→ Required work:
Send back the records exactly as written, with no images.

(Stored data entries)
···

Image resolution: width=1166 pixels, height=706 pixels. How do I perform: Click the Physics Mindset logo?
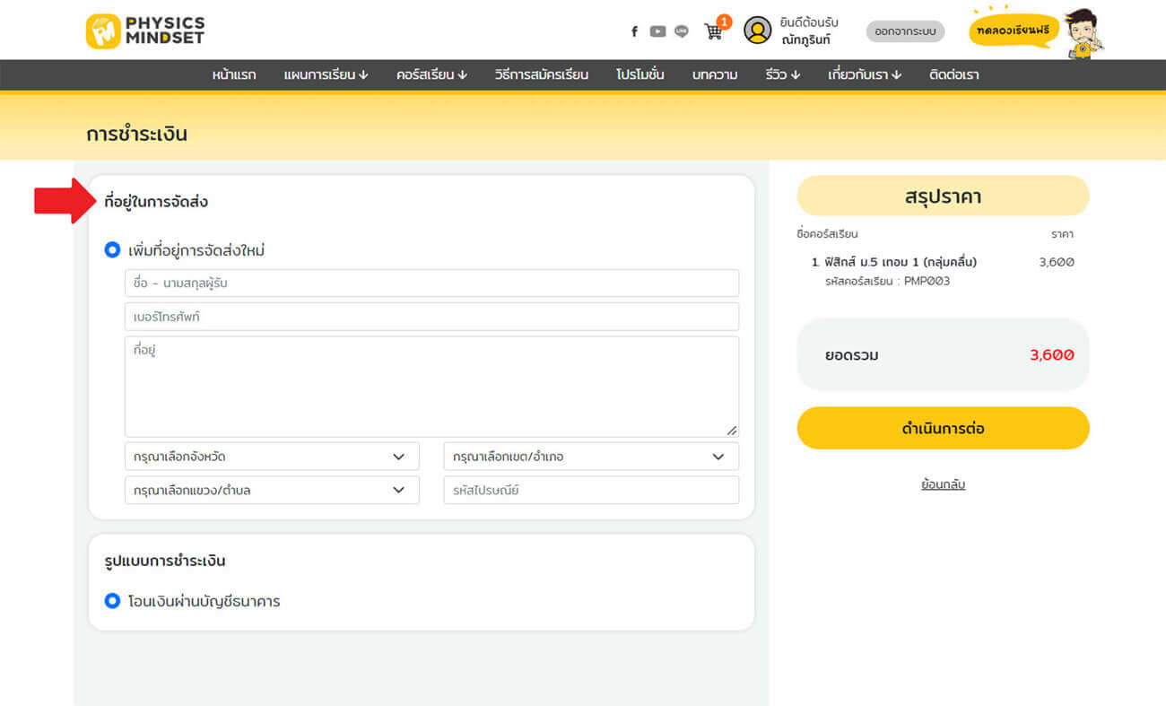point(145,31)
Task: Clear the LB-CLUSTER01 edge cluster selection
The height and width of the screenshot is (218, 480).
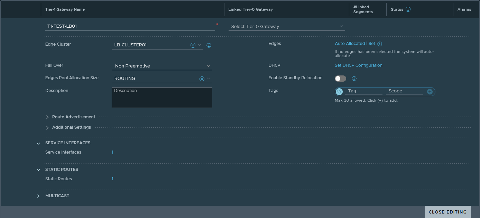Action: pos(193,45)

···

→ Task output:
Image resolution: width=1166 pixels, height=706 pixels. How do I perform: Click the Physics Mindset logo?
point(145,31)
Task: Clear the LB-CLUSTER01 edge cluster selection
The height and width of the screenshot is (218, 480).
Action: pos(193,45)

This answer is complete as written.